== Short task 1 ==
Repeat the text on Proof-of-Replication and Proof-of-Spacetime word for word, from start to finish.

□ □ □ □ □ □ □

When we talk about verifiable storage, two phrases pop up a lot: Proof-of-Replication and Proof-of-Spacetime. These may sound like deep blockchain jargon—but they’re the core reason decentralized storage on DeStor and Filecoin is so powerful.
Let’s break them down in plain terms.
What Is Proof-of-Replication?
Proof-of-Replication (PoRep) is like a receipt for your file being accepted and stored uniquely by a storage provider.
- It proves that the provider has received your data.
- It proves that they’ve made a unique, sealed copy of it (not just duplicating someone else’s version).
- That sealed version is cryptographically bound to their physical storage hardware.
Why it matters: You can be confident that your file is being stored just for you—not fake-replicated from somewhere else.
What Is Proof-of-Spacetime?
Proof-of-Spacetime (PoSt) is how providers prove they’re still storing your data over time.
- It’s submitted on a regular schedule (usually every 24 hours).
- It proves that the sealed file is still intact and available.

□ □ □ □ □ □ □

== Short task 2 ==
From the rows below, reproduce word for word the lines starting at the one containing "You are a GUI" and ending at the one containing "pyautogui.click(x=139, y=371)", both included. Leave the pictures out.

== Given records ==
□ □ □ □ □ □ □

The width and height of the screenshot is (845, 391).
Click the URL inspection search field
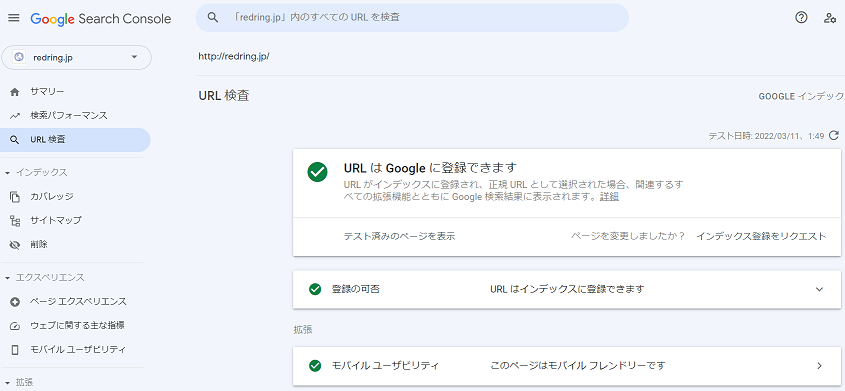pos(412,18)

□ □ □ □ □ □ □

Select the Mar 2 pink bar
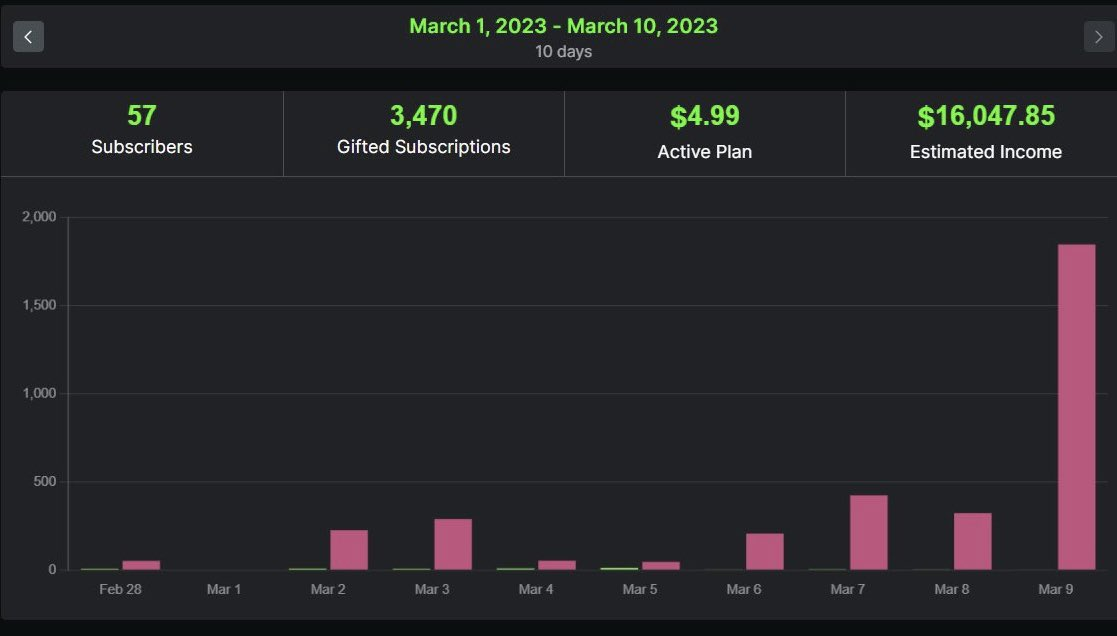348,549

□ □ □ □ □ □ □

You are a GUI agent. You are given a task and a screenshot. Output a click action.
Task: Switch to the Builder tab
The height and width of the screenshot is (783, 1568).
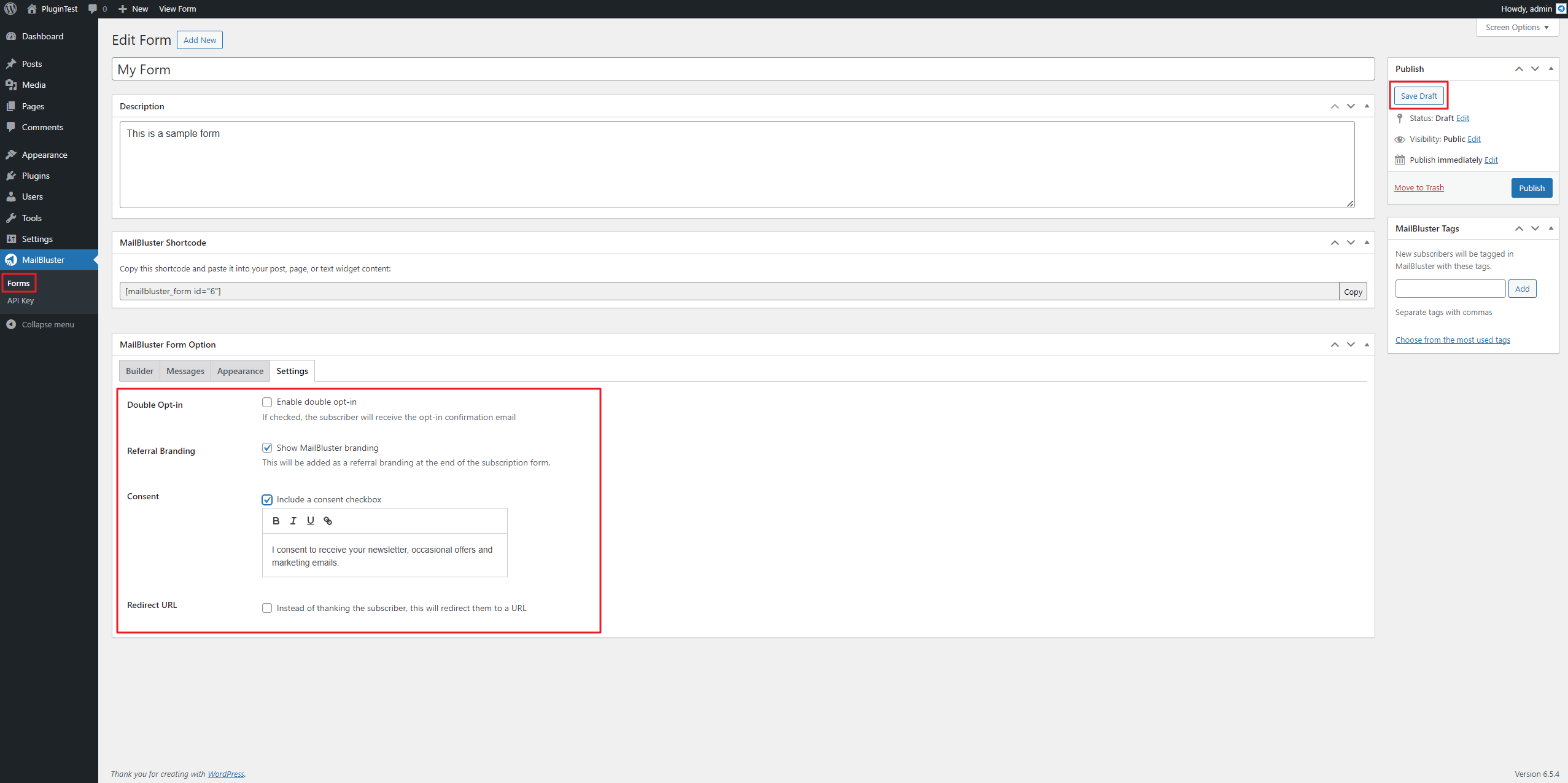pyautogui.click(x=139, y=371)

□ □ □ □ □ □ □

== Full output 1 ==
When we talk about verifiable storage, two phrases pop up a lot: Proof-of-Replication and Proof-of-Spacetime. These may sound like deep blockchain jargon—but they’re the core reason decentralized storage on DeStor and Filecoin is so powerful.
Let’s break them down in plain terms.
What Is Proof-of-Replication?
Proof-of-Replication (PoRep) is like a receipt for your file being accepted and stored uniquely by a storage provider.
- It proves that the provider has received your data.
- It proves that they’ve made a unique, sealed copy of it (not just duplicating someone else’s version).
- That sealed version is cryptographically bound to their physical storage hardware.
Why it matters: You can be confident that your file is being stored just for you—not fake-replicated from somewhere else.
What Is Proof-of-Spacetime?
Proof-of-Spacetime (PoSt) is how providers prove they’re still storing your data over time.
- It’s submitted on a regular schedule (usually every 24 hours).
- It proves that the sealed file is still intact and available.

== Full output 2 ==
You are a GUI agent. You are given a task and a screenshot. Output a click action.
Task: Switch to the Builder tab
The height and width of the screenshot is (783, 1568).
pyautogui.click(x=139, y=371)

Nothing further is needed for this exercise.